Apollinaris came to Rome from Antioch with the prince of the apostles, by whom he was consecrated bishop, and sent to Ravenna to preach the Gospel of our Lord Jesus Christ. He converted many to the faith of Christ, for which reason he was seized by the priests of the idols and severely beaten. At his prayer, a nobleman named Boniface, who had long been dumb, recovered the power of speech, and his daughter was delivered from an unclean spirit; on this account a fresh sedition was raised against Apollinaris. He was beaten with rods, and made to walk barefoot over burning coals; but as the fire did him no injury, he was driven from the city.

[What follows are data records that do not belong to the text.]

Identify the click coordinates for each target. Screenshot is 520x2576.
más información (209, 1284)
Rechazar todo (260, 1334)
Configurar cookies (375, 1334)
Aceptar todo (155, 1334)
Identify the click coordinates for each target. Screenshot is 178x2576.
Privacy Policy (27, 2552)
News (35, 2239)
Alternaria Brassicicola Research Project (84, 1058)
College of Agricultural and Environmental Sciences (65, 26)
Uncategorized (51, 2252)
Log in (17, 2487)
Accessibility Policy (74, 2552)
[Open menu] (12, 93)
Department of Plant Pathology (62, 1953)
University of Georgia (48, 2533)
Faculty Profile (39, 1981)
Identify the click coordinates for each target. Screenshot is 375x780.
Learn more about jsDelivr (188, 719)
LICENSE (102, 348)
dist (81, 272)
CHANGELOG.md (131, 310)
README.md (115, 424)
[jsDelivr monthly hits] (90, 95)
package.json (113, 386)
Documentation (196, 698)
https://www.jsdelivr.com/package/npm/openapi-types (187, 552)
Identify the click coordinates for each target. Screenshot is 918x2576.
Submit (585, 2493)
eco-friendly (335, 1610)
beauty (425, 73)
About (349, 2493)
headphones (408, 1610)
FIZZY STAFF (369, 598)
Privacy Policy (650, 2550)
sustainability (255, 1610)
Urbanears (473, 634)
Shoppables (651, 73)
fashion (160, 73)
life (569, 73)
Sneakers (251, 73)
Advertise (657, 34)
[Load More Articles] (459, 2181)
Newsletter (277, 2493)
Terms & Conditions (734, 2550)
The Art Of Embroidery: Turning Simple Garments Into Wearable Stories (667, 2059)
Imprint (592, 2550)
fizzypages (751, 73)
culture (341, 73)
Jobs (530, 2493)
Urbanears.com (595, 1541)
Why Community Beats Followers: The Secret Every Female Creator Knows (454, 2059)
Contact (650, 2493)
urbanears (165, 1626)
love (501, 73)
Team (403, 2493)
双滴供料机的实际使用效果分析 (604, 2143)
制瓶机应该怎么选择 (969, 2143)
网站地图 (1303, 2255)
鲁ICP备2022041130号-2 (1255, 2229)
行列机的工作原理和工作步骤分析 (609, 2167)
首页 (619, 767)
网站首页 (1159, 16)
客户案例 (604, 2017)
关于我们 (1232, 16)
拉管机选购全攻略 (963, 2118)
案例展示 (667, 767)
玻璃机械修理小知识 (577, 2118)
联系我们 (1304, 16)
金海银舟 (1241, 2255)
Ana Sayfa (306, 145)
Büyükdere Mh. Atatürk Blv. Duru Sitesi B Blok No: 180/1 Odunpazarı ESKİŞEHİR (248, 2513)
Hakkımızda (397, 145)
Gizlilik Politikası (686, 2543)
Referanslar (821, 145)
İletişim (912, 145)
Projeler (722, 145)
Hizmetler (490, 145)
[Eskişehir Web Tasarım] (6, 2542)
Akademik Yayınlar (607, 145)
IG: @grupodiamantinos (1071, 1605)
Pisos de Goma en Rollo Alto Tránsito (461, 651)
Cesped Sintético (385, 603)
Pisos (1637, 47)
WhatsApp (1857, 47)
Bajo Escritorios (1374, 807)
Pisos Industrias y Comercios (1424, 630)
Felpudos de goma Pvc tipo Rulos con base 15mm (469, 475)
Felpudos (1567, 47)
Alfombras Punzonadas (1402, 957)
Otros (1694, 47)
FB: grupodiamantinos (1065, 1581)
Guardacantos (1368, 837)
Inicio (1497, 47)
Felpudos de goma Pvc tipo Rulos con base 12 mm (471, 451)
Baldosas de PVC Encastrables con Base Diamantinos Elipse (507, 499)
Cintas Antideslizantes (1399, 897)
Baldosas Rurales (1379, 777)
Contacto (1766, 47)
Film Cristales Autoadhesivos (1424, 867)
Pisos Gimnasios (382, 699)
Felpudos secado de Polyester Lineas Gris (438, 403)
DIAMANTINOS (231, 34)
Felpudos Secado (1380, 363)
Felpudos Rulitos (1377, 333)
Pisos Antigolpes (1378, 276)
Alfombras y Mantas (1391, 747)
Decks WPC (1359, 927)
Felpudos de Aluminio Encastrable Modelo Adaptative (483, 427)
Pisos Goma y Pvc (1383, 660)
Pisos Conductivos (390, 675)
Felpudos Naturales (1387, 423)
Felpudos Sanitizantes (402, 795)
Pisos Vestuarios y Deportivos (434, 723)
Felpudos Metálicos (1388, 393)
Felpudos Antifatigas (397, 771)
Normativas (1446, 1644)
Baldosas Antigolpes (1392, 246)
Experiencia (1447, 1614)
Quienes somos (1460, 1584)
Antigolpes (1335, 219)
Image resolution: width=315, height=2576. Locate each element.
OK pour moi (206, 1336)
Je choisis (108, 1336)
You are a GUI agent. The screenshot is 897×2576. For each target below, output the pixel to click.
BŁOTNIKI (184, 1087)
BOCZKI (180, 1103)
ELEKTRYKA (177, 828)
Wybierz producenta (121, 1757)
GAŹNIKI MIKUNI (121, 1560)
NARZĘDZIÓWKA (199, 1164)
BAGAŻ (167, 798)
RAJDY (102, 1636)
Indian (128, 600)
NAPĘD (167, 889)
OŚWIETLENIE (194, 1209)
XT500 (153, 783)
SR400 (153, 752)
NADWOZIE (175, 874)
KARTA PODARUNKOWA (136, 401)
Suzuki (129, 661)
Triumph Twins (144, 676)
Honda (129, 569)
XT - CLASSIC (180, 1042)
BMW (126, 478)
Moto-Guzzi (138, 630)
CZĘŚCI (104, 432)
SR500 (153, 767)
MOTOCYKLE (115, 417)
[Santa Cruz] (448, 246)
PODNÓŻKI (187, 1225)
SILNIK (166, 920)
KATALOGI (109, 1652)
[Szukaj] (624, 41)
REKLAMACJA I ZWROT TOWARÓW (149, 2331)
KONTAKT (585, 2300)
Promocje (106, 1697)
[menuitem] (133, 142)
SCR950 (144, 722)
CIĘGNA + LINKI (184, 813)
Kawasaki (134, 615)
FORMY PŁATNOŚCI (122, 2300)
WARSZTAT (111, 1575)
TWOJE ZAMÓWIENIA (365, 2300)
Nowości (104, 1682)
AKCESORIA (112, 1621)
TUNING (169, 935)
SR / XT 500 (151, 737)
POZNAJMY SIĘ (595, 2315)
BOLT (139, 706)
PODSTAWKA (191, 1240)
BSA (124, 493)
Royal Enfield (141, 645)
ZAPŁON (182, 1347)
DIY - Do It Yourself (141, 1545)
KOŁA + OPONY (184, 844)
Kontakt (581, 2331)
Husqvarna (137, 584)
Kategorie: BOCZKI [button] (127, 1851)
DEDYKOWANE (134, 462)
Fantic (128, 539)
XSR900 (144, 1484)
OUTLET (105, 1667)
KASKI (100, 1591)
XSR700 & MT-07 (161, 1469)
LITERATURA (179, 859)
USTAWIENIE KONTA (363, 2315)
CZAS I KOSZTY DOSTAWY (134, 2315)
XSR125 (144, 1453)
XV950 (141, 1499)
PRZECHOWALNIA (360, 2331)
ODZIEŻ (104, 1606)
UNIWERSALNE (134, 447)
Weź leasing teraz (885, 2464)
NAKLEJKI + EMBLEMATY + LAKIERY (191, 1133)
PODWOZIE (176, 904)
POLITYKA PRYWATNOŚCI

He lay hidden sometime in the house of certain Christians, and then went to Aemilia. Here he raised from the dead the daughter of Rufinus, a patrician, whose whole family thereupon believed in Jesus Christ. The prefect was greatly angered by this conversion, and sending for Apollinaris he sternly commanded him to give over propagating the faith of Christ in the city. But as Apollinaris paid no attention to his commands, he was tortured on the rack, boiling water was poured upon his wounds, and his mouth was bruised and broken with a stone; finally, he was loaded with irons, and shut up in prison. Four days afterward he was put on board ship and sent into exile; but the boat was wrecked, and Apollinaris arrived in Mysia, whence he passed to the banks of the Danube and into Thrace.
In the temple of Serapis the demon refused to utter his oracles so long as the disciple of the apostle Peter remained there. A search was made for some time, and then Apollinaris was discovered and commanded to depart by sea. Thus he returned to Ravenna; but on the accusation of the same priests of the idols, he was placed in the custody of a centurion. As this man, however, worshipped Christ in secret, Apollinaris was allowed to escape by night. When this became known, he was pursued and overtaken by the guards, who loaded him with blows and left him, as they thought, dead. He was carried away by the Christians, and seven days after, while exhorting them to constancy in the faith, he passed away from this life, to be crowned with the glory of martyrdom. His body was buried near the city walls.
—Excerpted from Roman Martyrology
Patron: Ravenna, Italy.
Symbols: White vestments and black cross; club; hot coals; raven; crown; stones; cauldron of boiling water; chains; sword.
Often Portrayed As: Bishop with a club; standing or seated on hot coals; bearded, in a chasuble and pallium, with sheep around him; preaching to sheep.